I think the least sympathetic character in the whole book is Carrie, Tim’s wife. She is dutiful to a fault. When I write these reviews, I have no  idea what the author’s intentions are (unless I’ve read interviews). It seems to me that Perotta’s intention with Carrie is to use her to represent the worse of the Christian authoritarian movement. First, Tim does admit that Carrie is his better. But then Perotta twists the knife a little – against Carrie. Carrie realizes it. Her attempt to provide a stable home is her duty. Her settling down with Tim is her duty. When Carrie buys sexy lingerie to ignite passion in their lives, it’s her duty. Submerging her desires; it’s her duty. Her marriage to Tim is a duty.

Therein lies Perotta’s main point; why are evangelicals so gung-ho about submission? Worse, it isn’t even as if Carrie does her duty for god. It is unclear if her motivation is faith, fear of being alone, or a need to amend her past by starting a life as a chaste wife. It is unclear what emptiness she is trying to fill. I might have mis-read the book, but I thought that all the other characters seem sincere. They generally believed in what they are doing, even if how they go about it turns into a complete mess. We don’t read too much about JoAnn’s life, or Pastor Dennis’s wife. As I had mentioned, it seems that JoAnn has it together.

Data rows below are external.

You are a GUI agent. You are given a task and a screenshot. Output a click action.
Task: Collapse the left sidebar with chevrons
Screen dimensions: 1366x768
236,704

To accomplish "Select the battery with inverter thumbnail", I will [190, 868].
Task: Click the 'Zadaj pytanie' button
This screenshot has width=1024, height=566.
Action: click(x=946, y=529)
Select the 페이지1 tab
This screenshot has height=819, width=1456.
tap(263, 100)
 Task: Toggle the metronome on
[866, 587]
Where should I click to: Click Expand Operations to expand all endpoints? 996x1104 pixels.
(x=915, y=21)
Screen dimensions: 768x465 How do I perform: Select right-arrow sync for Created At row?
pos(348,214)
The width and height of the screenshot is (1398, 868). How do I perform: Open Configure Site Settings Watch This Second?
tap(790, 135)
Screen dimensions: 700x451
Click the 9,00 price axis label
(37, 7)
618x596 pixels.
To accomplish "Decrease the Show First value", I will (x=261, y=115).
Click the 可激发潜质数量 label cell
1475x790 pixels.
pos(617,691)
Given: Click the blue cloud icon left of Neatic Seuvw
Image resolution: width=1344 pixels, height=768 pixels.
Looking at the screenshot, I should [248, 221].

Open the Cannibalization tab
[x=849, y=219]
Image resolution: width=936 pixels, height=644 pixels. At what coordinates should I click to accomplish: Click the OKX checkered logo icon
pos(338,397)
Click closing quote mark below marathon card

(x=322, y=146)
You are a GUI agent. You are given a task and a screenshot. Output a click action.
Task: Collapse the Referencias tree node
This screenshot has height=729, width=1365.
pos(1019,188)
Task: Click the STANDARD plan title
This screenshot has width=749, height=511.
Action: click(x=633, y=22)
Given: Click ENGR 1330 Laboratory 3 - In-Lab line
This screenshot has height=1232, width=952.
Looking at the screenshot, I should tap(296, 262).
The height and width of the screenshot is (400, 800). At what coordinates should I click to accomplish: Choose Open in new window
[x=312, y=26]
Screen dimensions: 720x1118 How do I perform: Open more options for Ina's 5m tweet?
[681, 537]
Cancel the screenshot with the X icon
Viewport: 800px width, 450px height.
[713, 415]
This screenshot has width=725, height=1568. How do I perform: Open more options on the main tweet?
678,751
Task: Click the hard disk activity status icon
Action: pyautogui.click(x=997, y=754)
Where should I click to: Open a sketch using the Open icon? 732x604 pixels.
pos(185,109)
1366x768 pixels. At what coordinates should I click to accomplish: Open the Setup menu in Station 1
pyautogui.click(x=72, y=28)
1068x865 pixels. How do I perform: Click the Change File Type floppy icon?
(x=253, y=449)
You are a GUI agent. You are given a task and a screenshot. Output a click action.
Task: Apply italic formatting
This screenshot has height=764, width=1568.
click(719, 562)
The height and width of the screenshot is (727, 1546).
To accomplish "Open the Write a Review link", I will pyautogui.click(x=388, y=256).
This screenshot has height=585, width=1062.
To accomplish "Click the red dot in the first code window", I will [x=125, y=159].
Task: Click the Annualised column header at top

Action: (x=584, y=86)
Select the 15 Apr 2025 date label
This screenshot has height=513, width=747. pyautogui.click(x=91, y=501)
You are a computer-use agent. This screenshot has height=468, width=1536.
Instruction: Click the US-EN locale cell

As for Pastor Dennis, there is an element of pride in his pushing Tim to do the right thing; Tim was an official convert. Again, that is a reasonable portrayal of a very human sin. Tim struggles; he has lusts, and he knows what comes of it. He lost his wife over it. But lust is on the same continuum as a capacity for passion; he lacks that with his current wife. One problem is the biblical injunction to have stability, to have a woman simply to temper the man’s wild urges. Ruth is no stranger to sex; she has even enjoyed some of it. But she has also felt pain at being used, and her adult life seems devoted to addressing the symptoms of promiscuity, the logistics of avoiding pregnancy and disease management, and not so much really helping kids – or herself – find happiness or joy on their own terms. Ruth understands enough that religion is not a salve, and neither is living for the moment. But she isn’t sure how to proceed with living in the moment, to be happy and not merely pleasure-seeking. Carrie, by contrast, seems bitter. She has grown to dislike her past (promiscuous) self, but she doesn’t like her present self either. However, she seized on the fact that being able to suppressing her desires places her on moral ground, and more importantly higher than her husband. Despite her meekness, that’s the game she decides to play, and she certainly knows the score. That makes her the ugliest character in the story.

The strength of this story lies in the complicated characters. Especially Ruth and Tim, who are both aimless but sense they are currently at the nadir of their lives. In the end, Tim of course puts his lot with Ruth; although it should be a big statement against the use of religion, sex, or marriage as a bandaid on dissatisfaction with life, it felt more like a realistic first step these two trying to decide what actually makes them happy. I think this is a sublime ending.